La tagliola sulle ex municipalizzate scatterà dopo due anni di bilancio in perdita. Con l’obbligo di vendita delle quote se quella del Comune è una partecipazione di minoranza. E con l’imperativo di liquidare l’intera società se invece il Comune ne possiede più del 50%. Non solo. Per ripianare le perdite sarà sbarrata la strada del salvataggio dall’alto, finora percorsa troppe volte. A tappare il buco non potrà essere più lo Stato, con relativo trasferimento di denaro fresco. Il compito spetterà allo stesso Comune con l’unico strumento che resta nelle mani dei sindaci: l’aumento delle tasse locali, dalle addizionali Irpef alla service tax che verrà.
Il governo torna ad occuparsi del cosiddetto capitalismo municipale, quella galassia di 3.600 società partecipate dai Comuni che dal perimetro classico dei servizi pubblici locali,come energia, trasporti e rifiuti, si è allargata nel tempo verso la cultura, lo sport, il commercio, le varie e pure le eventuali. Il pacchetto allo studio dei tecnici del ministro per gli Affari Regionali, Graziano Delrio, dovrebbe arrivare in Consiglio dei ministri nelle prossime settimane, sotto forma di decreto legge. Un intervento d’urgenza perché per le società partecipate ci sono due scadenze, ormai vicinissime. Entro il 30 settembre tutti i Comuni al di sotto dei 30 mila abitanti dovrebbero cedere tutte le loro partecipazioni. Mentre entro la fine dell’anno i Comuni che hanno fra i 30 mila e i 50 mila abitanti dovranno fare le loro scelte, conservando le loro partecipazioni al massimo in una sola società. Un obbligo di ritirata deciso nel 2010, più volte prorogato come da antica tradizione italiana e anche corretto dallo Corte costituzionale che ha «salvato» le società controllate dalle Regioni, cancellando la parte che le riguardava.
Le due scadenze potrebbero essere congelate, ma solo a patto di far partire nel frattempo le nuove regole generali. Cominciando dalle misure «punitive» in caso di buco di bilancio. In realtà la logica di questa modifica sta nel principio di responsabilità. Il salvataggio dall’alto delle società in rosso, per mano dello Stato, ha consentito ad alcune municipalizzate di distribuire dividendi anche quando erano in perdita. E soprattutto ha spalmato su tutti i contribuenti italiani il costo dei salvataggi che si sono ripetuti nel tempo. Il buco di Palermo, per fare un esempio, veniva pagato da tutti gli italiani. Con le nuove regole, invece, se il buco è a Bologna saranno gli stessi cittadini di Bologna a pagarlo con le tasse locali più alte. Il che non significa accanirsi sui bolognesi ma mettere sul chi va là il loro sindaco: l’aumento delle tasse locali è garanzia di mancata rielezione.
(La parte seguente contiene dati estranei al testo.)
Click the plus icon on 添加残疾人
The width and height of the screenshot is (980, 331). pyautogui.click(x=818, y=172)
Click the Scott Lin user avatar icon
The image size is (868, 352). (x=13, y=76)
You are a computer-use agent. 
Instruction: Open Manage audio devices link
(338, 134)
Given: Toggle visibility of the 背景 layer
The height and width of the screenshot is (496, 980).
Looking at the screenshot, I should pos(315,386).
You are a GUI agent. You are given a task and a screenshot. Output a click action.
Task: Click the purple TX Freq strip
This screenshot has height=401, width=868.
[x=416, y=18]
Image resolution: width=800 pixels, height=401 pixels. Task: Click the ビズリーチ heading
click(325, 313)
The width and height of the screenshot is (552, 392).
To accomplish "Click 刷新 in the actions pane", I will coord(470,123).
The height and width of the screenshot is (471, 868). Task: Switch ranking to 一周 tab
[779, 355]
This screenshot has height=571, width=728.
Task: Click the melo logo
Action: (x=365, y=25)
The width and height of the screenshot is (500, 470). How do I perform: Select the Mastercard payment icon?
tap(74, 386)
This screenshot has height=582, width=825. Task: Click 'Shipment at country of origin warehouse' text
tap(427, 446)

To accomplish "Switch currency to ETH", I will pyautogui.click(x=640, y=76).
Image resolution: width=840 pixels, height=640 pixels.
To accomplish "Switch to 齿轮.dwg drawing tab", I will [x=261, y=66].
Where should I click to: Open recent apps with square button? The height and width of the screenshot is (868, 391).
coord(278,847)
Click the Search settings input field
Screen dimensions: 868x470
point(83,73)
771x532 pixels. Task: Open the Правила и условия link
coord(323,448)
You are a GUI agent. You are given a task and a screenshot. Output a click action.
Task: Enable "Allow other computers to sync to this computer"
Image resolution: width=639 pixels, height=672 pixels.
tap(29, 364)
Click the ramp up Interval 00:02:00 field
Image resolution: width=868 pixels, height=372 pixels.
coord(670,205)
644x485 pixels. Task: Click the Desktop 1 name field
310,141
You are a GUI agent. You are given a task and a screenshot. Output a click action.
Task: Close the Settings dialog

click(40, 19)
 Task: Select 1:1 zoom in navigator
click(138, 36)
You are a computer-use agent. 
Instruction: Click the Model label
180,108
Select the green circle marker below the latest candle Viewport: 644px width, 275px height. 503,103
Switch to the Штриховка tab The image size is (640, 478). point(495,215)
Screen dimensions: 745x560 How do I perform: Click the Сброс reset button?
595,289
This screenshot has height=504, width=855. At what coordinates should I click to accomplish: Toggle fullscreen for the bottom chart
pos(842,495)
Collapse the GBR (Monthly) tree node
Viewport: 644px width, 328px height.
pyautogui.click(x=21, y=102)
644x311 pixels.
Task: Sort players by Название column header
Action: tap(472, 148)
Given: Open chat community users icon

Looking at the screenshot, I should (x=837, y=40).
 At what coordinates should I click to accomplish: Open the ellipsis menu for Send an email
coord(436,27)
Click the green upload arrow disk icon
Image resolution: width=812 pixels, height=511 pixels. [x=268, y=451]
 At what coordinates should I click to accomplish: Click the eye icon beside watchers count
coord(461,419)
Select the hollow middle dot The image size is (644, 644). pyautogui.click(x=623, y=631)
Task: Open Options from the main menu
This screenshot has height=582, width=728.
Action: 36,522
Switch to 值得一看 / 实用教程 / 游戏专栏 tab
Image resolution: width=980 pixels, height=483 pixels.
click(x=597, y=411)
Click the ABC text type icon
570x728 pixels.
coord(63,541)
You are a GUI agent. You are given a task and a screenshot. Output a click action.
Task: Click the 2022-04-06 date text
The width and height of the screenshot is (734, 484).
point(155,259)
E quindi il sindaco starà ben attento a non creare un buco che gli costerebbe politicamente caro. O almeno questa è l’idea. Resta però da definire cosa si intende esattamente per «buco di bilancio». Gli anni in perdita consecutivi utili per far scattare le sanzioni dovrebbero essere due, ma la discussione è ancora aperta. Ed è possibile che vengano considerati in perdita solo i bilanci con un «rosso» al di sopra di una certa soglia.
Ma non c’è solo questo nel pacchetto allo studio. Prima di tutto la cornice: i Comuni saranno chiamati a «giustificare» le loro partecipazioni. Dovranno cioè fare un elenco delle politiche pubbliche che vogliono perseguire e poi motivare il ricorso ad una società, possibile solo se non ce ne sono già disponibili sul mercato o nel terzo settore. Una norma di programma che però, insieme alle sanzioni in caso di rosso, potrebbe frenare quell’attivismo che ha portato i Comuni a crearsi le loro società per gli scopi più diversi. Ad oggi i componenti dei consigli d’amministrazione hanno raggiunto quota 24 mila, un dato sottolineato anche dalla Corte dei conti che ha definito le partecipate il «vero cancro degli enti locali».
In alcuni settori come l’acqua, i trasporti e i rifiuti saranno incentivate le alleanze fra Comuni e l’ambito territoriale ottimale sarà quello delle attuali province. Il pacchetto si aggancia così proprio al disegno di legge per l’abolizione delle Province presentato dallo stesso Delrio, che ieri ha lanciato il federalismo demaniale, con il trasferimento ai Comuni di 20 mila immobili dello Stato per un valore di 2,5 miliardi di euro. Non è una contraddizione. Perché è vero che le Province non ci saranno più come organi politici, con elezioni, assessori e consiglieri. Ma è anche vero che il territorio della provincia consente di ridurre i costi di quei servizi che non possono seguire la regola dell’ognuno per sé.